Exercise instructions: Please repeat, word for word, the passage of the healthcare article below from "The US has the" to "be spread further.".

I received an email the other day reminding me that my regular drug prescription was up for renewal. A few clicks of the mouse later and my next batch was in the process of being dispatched, to arrive at my front door a few days later. Before this online innovation, I would have had to physically go my doctor to renew the prescription, then to the drugstore to collect the product. The price is the same, but the efficiency savings cut costs. However, there is now increasing focus on the price element, leading to interesting developments in healthcare provision.
Berkshire Hathaway, Amazon and J.P Morgan have announced an alliance (let’s call it BAM for now) to overhaul the way it provides healthcare for their employees. The brand new scheme is short on details at this juncture, but the most striking aspect is that the consortium are intent on pursuing a “not-for-profit” model of healthcare provision. The undoubted aim is to reduce healthcare prices. All three companies are concerned about the burgeoning costs of healthcare provision for their employees and so are taking matters into their own hands by combining their expertise in technology, insurance and finance.
The US has the most expensive healthcare system in the world. According to the U.S. Centers for Medicare & Medicaid Services, healthcare spending in 2016 totaled 17.9% of the entire U.S. economy and per-capita spending was around $10,348. Of course, there are huge structural barriers to disrupting the healthcare industry in the U.S, not least the vested interests that lobby the government, but the new BAM consortium will be eagerly watched to see if their model will be spread further.
In fact, more companies are already interested in joining in. According to a USA Today article, Rob Andrews, CEO of The Health Transformation Alliance says, “We are interested in exploring ways we can work together, and I trust that we will.” The Health Transformation Alliance was formed in 2015 by American Express, Macy’s, Verizon and Caterpillar, and has added more participants since.
This is further evidence of technology’s structural downward pressure on consumer prices. If the decades-long uptrend in inflation-adjusted healthcare prices can be broken, it would probably mean that the healthcare sector overall will need to get used to reduced earnings expectations. As the chart below shows, the U.S healthcare sector has steadily outperformed the S&P 500 for (at least) the last 23 years. Since the mid-1990s, the S&P 500 Healthcare index has risen by 1,019%. The only other sector to beat that is Technology, with a return of 1,250%. The other eight sectors of the S&P 500 only managed an average return of 363%.
Clearly, the healthcare industry is viewed as being ripe for disruption by utilizing technology in order to leverage efficiency gains and, consequently, lower prices. As the “Amazonification” of services takes hold, other service providers, such as legal, must be looking on with trepidation.

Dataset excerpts
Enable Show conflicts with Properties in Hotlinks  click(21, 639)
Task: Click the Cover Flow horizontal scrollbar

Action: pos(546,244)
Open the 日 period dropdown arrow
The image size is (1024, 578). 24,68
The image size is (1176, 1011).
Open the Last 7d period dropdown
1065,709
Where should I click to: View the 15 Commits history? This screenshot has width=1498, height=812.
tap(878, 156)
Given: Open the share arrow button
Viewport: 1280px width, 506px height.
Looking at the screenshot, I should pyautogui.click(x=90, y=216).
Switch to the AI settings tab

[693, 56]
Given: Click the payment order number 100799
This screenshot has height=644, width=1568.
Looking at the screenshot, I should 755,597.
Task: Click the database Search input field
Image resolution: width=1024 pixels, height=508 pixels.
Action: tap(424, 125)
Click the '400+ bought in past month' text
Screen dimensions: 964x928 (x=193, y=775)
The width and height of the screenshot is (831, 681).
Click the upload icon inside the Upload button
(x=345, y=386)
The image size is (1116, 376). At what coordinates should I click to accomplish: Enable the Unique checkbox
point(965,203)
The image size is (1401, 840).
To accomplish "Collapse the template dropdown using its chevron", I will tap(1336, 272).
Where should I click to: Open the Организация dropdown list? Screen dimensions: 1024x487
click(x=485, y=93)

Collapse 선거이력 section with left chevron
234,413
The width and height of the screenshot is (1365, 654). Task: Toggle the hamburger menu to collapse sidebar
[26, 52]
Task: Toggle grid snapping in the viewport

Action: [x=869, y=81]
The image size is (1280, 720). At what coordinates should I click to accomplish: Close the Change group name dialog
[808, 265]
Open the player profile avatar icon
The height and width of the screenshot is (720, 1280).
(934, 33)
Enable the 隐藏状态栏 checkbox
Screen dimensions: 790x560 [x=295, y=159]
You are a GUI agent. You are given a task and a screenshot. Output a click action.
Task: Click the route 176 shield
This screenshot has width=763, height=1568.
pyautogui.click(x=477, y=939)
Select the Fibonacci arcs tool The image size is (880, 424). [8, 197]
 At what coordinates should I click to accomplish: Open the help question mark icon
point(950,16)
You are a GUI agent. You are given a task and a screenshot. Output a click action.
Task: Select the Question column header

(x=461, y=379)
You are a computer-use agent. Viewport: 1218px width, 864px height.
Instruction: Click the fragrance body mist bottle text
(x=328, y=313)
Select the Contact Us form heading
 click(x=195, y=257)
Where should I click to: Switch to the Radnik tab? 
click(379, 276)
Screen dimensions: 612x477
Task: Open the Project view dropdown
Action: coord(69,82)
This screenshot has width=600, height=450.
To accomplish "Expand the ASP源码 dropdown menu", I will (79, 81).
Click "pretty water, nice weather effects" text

Answer to this task:
The US has the most expensive healthcare system in the world. According to the U.S. Centers for Medicare & Medicaid Services, healthcare spending in 2016 totaled 17.9% of the entire U.S. economy and per-capita spending was around $10,348. Of course, there are huge structural barriers to disrupting the healthcare industry in the U.S, not least the vested interests that lobby the government, but the new BAM consortium will be eagerly watched to see if their model will be spread further.